• [Rows]:

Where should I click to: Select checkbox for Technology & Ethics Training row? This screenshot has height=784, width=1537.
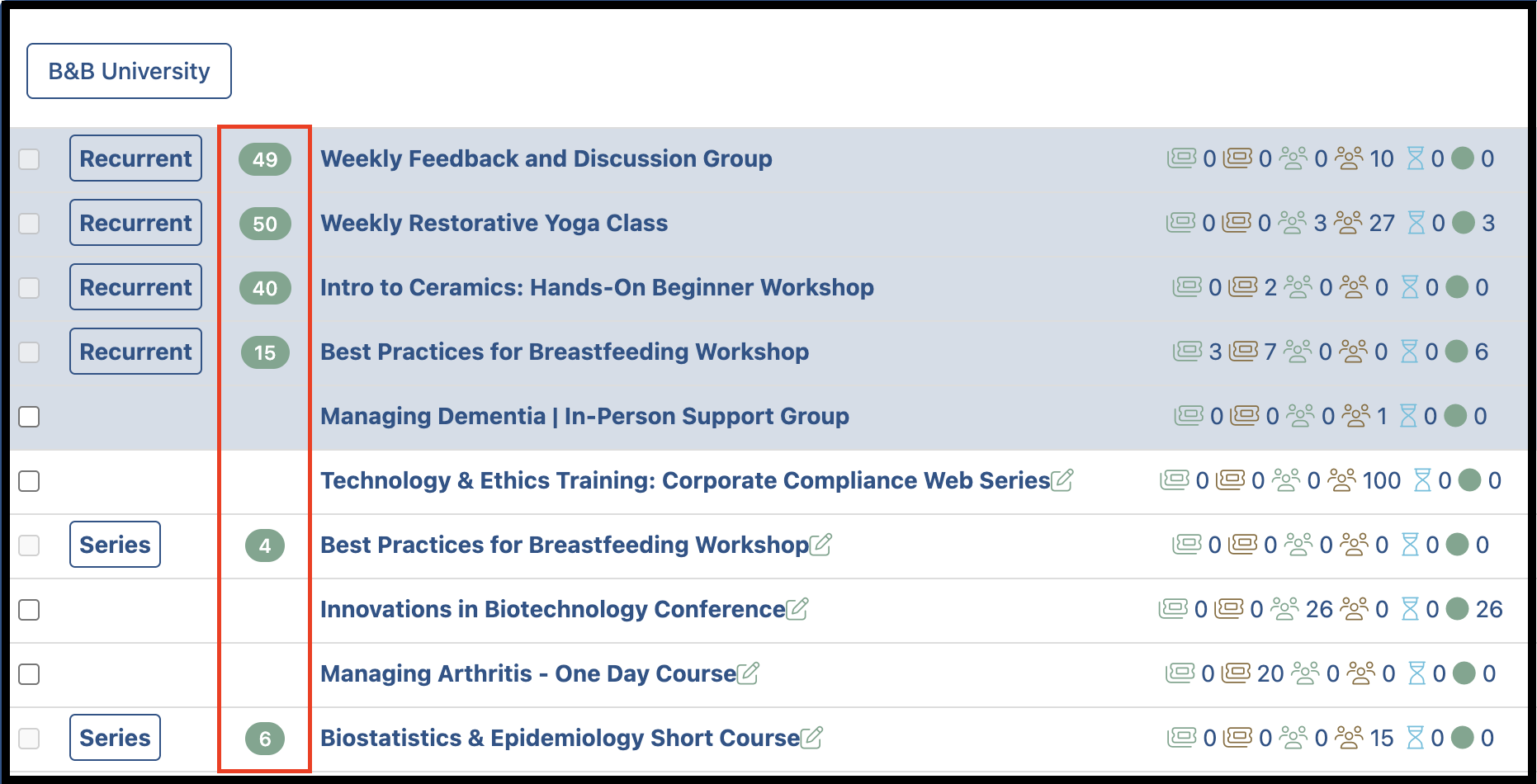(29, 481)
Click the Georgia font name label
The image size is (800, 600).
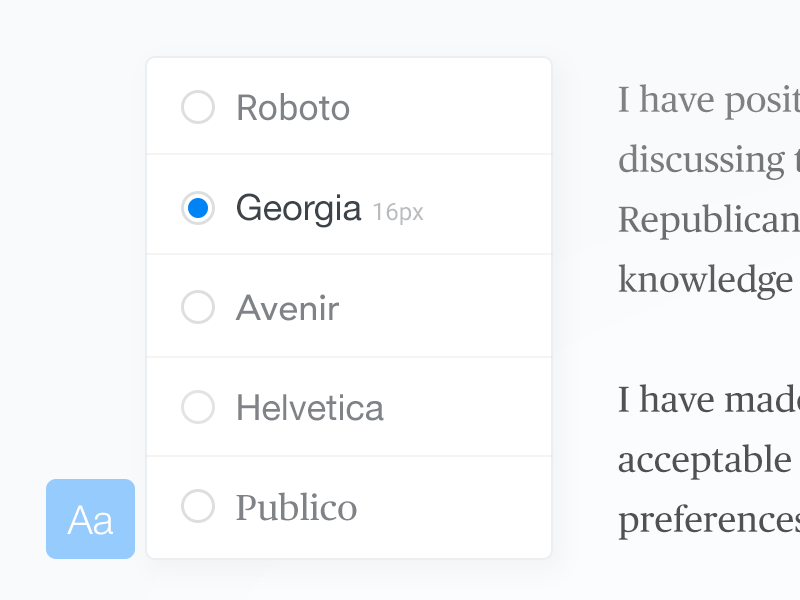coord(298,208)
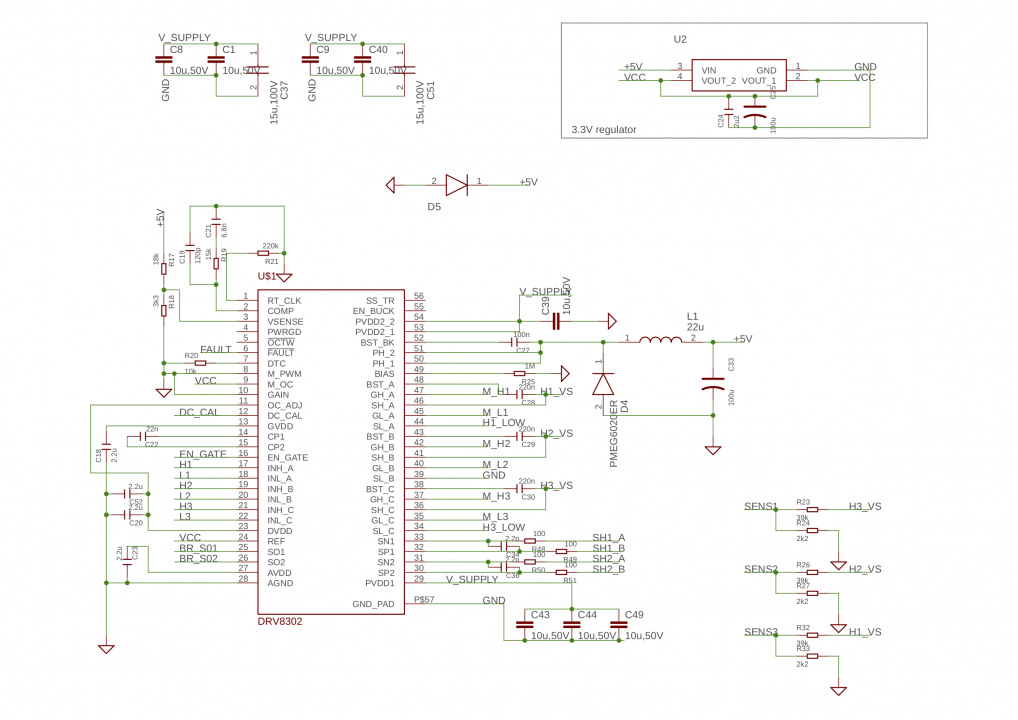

• [Description of the task]: Please lay out as a numbered list the lines above, from the line with "Click the Georgia font name label" through the last line, leaving out blank lines and pictures.

• [Final result]:
1. Click the Georgia font name label
2. The image size is (800, 600).
3. coord(298,208)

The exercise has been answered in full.